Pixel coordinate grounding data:
§ §

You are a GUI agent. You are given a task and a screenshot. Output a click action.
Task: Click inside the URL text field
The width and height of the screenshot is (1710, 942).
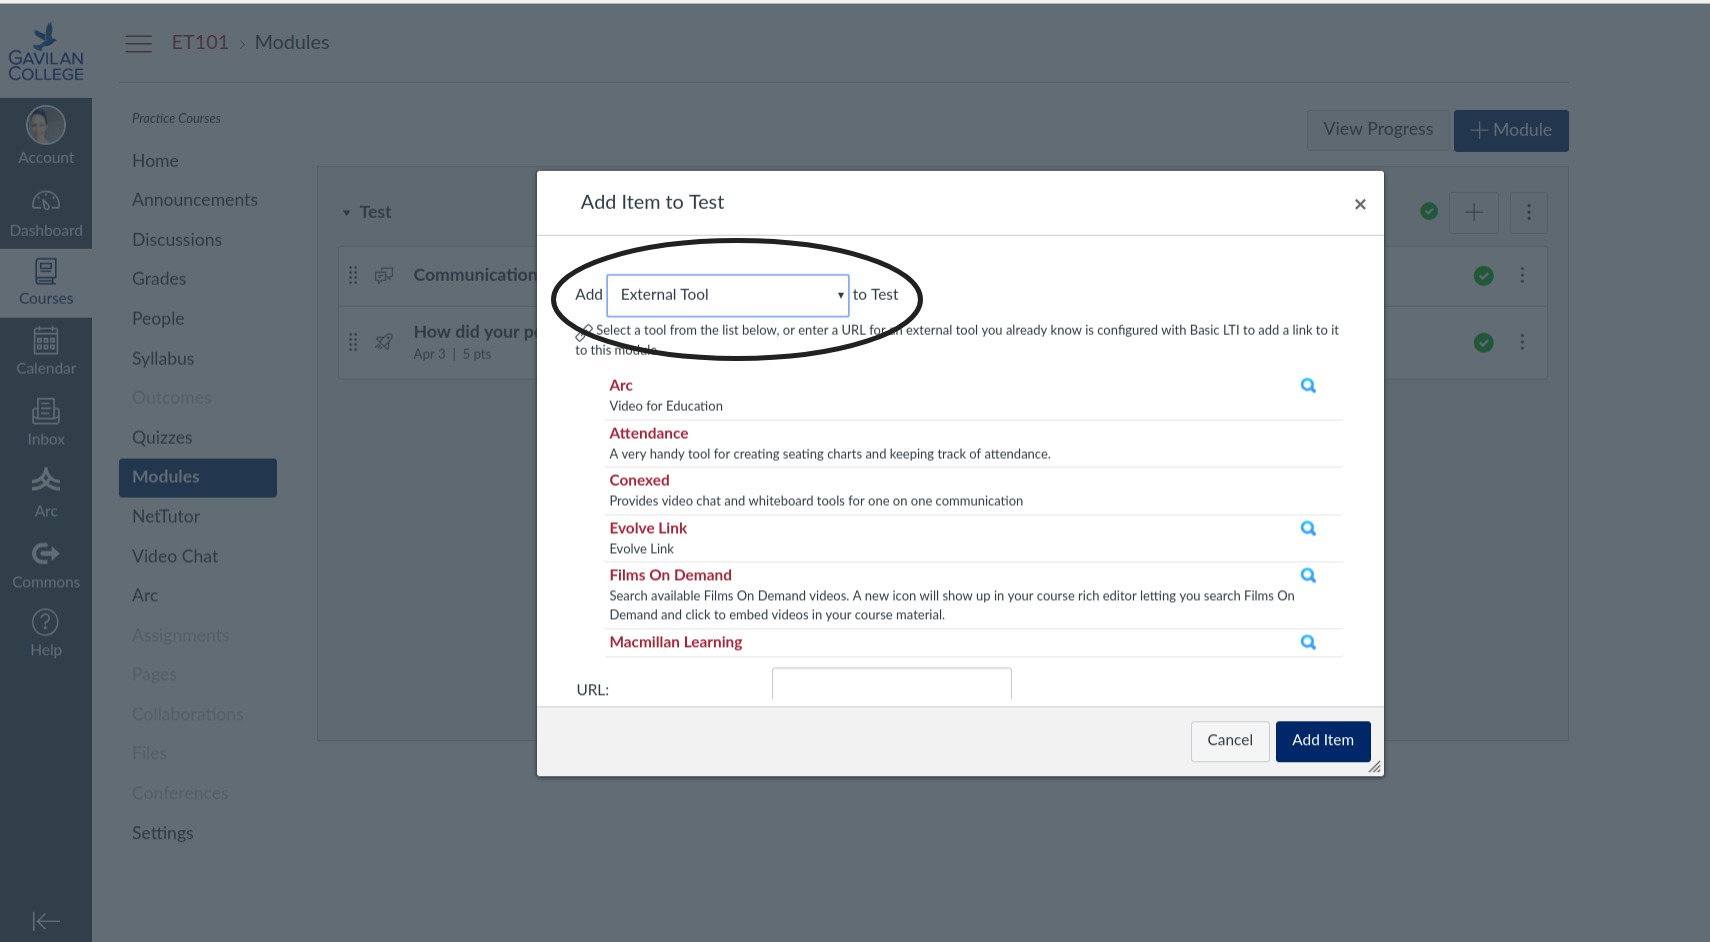click(891, 685)
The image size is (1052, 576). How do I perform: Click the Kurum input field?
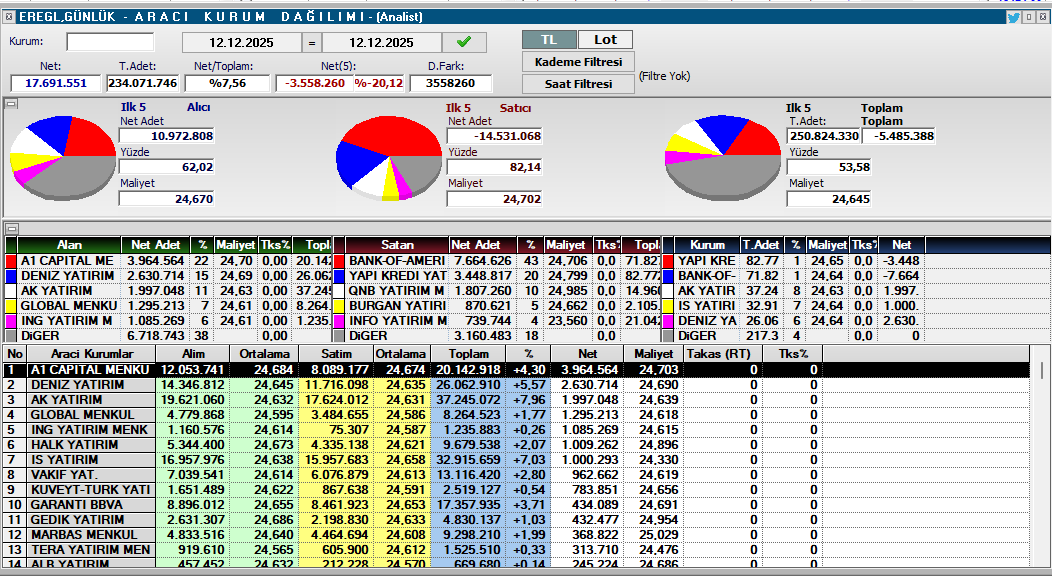click(x=110, y=42)
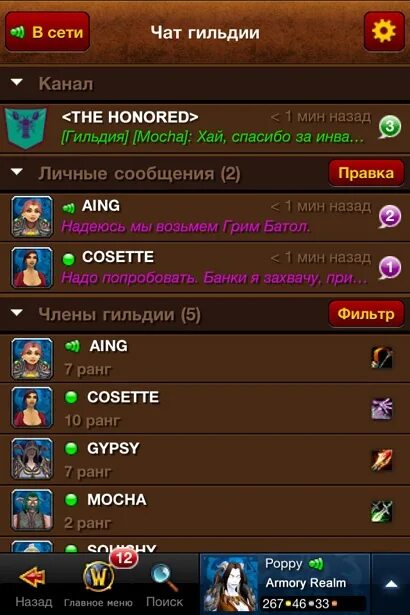The image size is (410, 615).
Task: Expand Poppy character panel with up arrow
Action: 391,584
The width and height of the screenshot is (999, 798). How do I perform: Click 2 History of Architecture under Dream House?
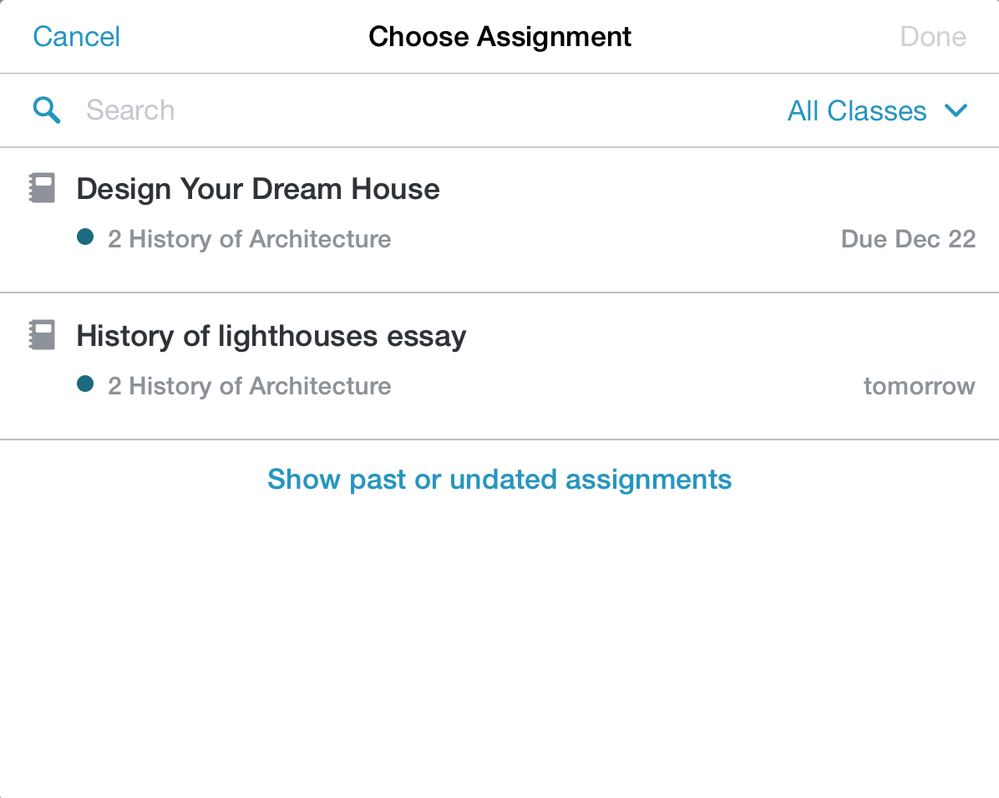click(x=249, y=239)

§ §

# What to do
Repeat the records in full, exactly as they appear, but with the pictures removed.

# Problem solution
You are a GUI agent. You are given a task and a screenshot. Output a click action.
Task: Click inside the URL text field
The width and height of the screenshot is (1710, 942).
click(891, 685)
The image size is (1052, 576). How do I perform: Click the Kurum input field?
click(x=110, y=42)
The image size is (410, 615).
Task: Expand Poppy character panel with up arrow
Action: 391,584
The width and height of the screenshot is (999, 798). How do I perform: Click 2 History of Architecture under Dream House?
click(x=249, y=239)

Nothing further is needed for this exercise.